▸ **Data to process**
►

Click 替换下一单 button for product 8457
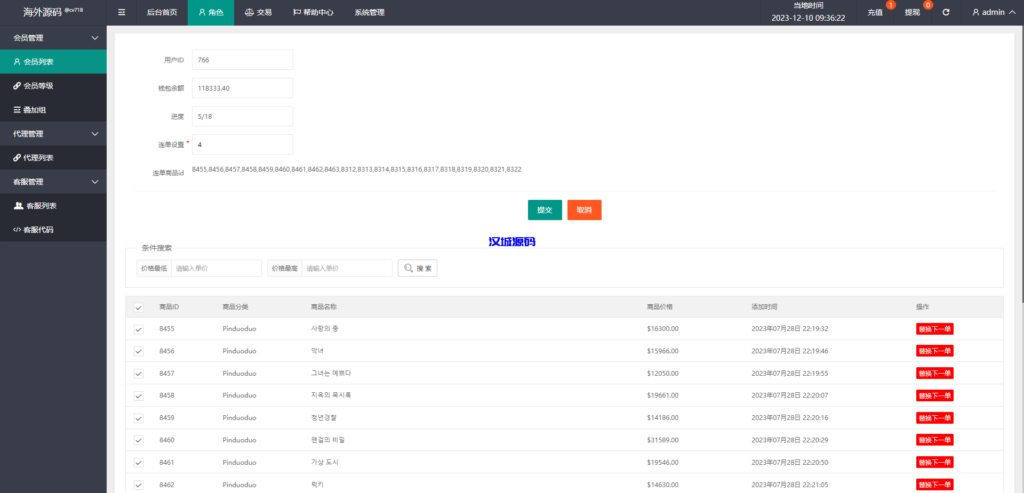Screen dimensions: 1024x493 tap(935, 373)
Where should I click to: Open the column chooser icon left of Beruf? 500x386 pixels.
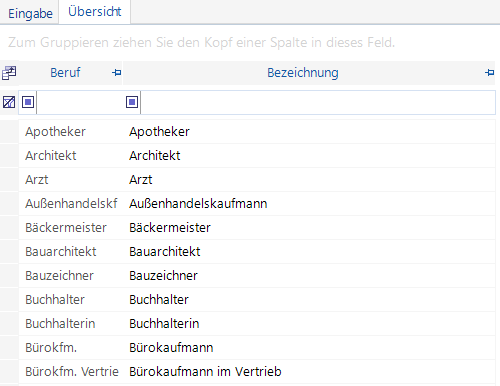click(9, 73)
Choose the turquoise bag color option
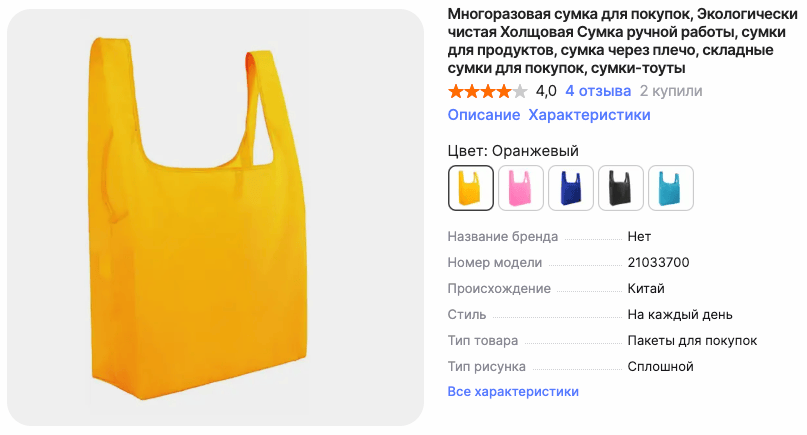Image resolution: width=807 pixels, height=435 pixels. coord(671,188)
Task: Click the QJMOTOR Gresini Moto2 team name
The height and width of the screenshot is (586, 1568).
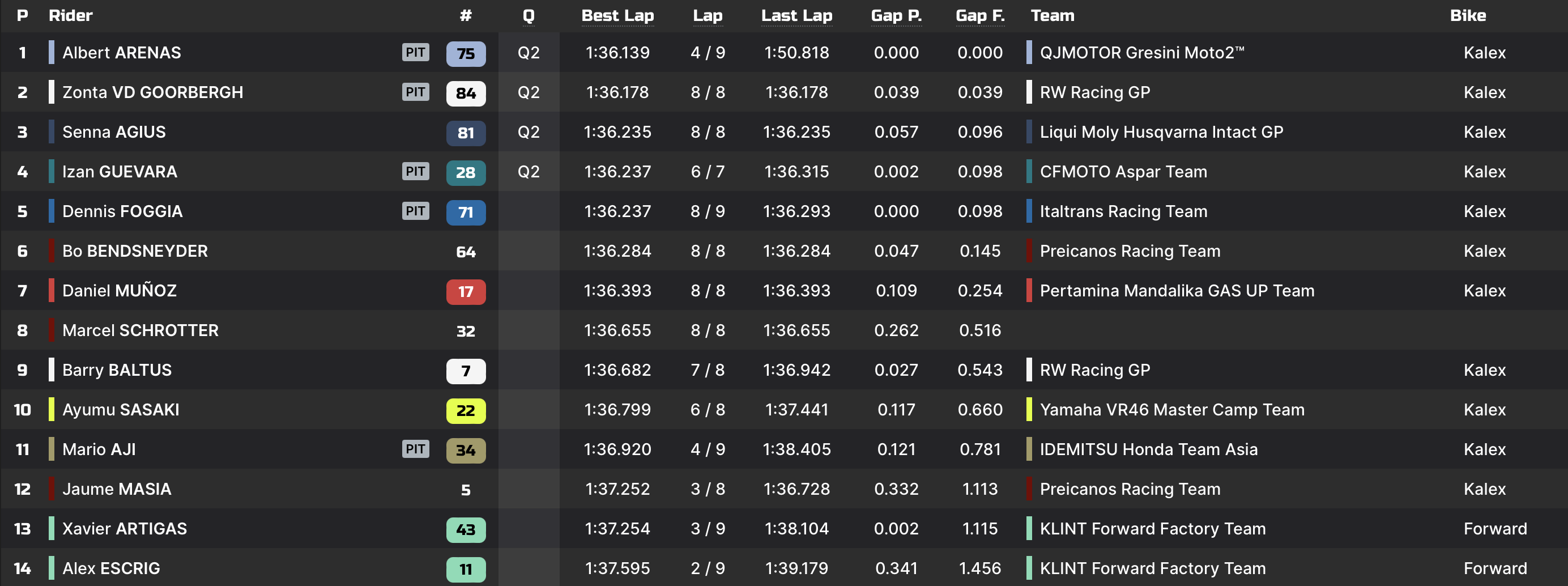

◄
►

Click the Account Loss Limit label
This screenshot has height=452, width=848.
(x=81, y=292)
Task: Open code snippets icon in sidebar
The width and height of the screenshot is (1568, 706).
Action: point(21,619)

◄

In the listing above, find the line with "Choose the turquoise bag color option" and the line with "The height and". Copy both of them and every line between, exactly, but not the pictures.

▸ **Result**
Choose the turquoise bag color option
Image resolution: width=807 pixels, height=435 pixels. coord(671,188)
Task: Click the QJMOTOR Gresini Moto2 team name
The height and width of the screenshot is (586, 1568).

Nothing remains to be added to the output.